The truth is that real inclusion must go beyond just software. It needs for companies working together to provide the informal market with tools that are easy to use and accessible within their existing constraints.

 

As collaboration deepens, there is a clear path forward for telcos to become digital enablers, banks SME catalysts and regulators innovation partners. These changing priorities align with the themes of the 2025 SME Finance Forum, the official G20 side event focused on financial inclusion, digital innovation and sustainable SME growth. The goal of this event is, across multiple partners and policymakers, to reframe how the ecosystem thinks about inclusion. It is more than just a social objective; it is a smart and scalable economic strategy that can change the shape of the country.

 

This event, and the conversations that spark up around it, should also focus on how inclusion is more than bringing people into a system. It isn’t as simple as giving people access to banking or digital tools. Real inclusion means meeting people where they actually are and then making the system work better for them in ways that make sense.

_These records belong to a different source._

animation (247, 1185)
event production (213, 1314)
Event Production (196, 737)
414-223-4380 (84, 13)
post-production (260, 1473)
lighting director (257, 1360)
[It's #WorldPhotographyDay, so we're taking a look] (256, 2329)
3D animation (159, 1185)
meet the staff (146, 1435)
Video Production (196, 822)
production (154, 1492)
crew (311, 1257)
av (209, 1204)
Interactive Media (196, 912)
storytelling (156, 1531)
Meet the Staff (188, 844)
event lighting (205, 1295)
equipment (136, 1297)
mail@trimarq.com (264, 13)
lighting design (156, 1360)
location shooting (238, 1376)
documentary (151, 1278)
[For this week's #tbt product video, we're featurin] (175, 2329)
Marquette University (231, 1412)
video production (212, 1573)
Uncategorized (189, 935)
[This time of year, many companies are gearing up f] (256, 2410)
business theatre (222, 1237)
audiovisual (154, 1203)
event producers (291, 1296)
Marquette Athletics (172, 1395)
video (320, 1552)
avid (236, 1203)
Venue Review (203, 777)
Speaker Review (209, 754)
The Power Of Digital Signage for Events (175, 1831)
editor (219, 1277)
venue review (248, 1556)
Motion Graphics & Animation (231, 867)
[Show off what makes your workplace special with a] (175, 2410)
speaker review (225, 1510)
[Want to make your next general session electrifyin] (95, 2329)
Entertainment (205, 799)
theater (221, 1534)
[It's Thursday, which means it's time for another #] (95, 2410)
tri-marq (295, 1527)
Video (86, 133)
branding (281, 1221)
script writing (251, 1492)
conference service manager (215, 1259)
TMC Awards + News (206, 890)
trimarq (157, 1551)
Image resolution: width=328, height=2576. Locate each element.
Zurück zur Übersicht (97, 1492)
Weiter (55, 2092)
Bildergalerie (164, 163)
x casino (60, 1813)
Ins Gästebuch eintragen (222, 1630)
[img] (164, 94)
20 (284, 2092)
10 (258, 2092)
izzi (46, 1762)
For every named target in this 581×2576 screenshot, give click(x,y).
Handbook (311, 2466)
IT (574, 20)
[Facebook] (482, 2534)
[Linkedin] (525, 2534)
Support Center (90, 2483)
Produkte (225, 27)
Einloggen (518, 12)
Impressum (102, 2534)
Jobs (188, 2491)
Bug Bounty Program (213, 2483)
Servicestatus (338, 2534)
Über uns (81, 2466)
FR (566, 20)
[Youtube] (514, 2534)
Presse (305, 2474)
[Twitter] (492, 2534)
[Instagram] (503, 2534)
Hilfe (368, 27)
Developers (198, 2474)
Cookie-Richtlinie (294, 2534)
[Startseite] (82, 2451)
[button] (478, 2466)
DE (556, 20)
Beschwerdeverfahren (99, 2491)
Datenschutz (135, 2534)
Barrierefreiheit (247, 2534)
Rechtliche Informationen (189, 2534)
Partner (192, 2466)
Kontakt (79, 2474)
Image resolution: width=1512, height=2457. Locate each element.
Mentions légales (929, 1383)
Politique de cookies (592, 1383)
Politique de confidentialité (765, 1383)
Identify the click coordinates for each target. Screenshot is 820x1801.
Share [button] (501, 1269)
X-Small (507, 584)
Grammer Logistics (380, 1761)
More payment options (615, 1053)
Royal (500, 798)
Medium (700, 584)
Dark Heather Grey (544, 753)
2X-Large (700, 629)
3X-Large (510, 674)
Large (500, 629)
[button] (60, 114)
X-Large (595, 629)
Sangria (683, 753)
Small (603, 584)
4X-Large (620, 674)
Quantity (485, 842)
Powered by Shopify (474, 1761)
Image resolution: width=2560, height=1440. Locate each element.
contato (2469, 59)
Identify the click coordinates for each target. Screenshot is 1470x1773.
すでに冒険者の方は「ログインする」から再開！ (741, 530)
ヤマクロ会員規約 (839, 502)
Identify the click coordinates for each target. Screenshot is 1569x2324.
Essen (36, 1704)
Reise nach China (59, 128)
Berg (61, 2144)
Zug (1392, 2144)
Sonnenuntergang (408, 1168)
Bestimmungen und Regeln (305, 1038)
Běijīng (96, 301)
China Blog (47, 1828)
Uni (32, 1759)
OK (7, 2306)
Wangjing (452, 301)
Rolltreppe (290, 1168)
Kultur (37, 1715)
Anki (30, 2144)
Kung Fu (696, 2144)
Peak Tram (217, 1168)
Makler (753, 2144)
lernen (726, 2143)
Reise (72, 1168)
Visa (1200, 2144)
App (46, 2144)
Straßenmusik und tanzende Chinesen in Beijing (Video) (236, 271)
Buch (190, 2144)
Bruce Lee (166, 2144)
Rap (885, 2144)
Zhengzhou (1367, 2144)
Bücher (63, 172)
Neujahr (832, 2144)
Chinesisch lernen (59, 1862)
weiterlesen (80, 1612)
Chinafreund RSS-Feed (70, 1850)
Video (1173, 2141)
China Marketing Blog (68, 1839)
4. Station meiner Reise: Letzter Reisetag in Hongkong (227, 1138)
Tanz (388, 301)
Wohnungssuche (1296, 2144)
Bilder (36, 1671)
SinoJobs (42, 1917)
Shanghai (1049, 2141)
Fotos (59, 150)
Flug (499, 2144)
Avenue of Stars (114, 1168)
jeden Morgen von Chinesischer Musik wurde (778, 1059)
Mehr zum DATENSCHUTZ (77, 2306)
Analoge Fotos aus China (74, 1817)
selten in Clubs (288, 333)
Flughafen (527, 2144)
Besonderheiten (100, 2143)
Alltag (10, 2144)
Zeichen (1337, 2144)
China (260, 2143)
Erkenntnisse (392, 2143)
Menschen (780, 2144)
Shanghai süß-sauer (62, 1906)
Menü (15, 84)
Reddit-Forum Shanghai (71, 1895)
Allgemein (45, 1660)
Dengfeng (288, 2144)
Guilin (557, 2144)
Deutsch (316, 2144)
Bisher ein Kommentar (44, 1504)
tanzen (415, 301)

Otherwise, inclusion becomes more hills for informal traders to climb.

 

Crossing the divide should be about designing systems flexible enough to recognise the value of the informal economy by making it digitally discoverable and adapting to its rhythms, supporting the sector’s growth on its own terms. If inclusion is to be meaningful, not just measurable, it must be shared and built around people. The conversations at SMEFF are an invaluable start, but action requires alignment and proximity so that the solutions for the informal economy recognise all its contributors.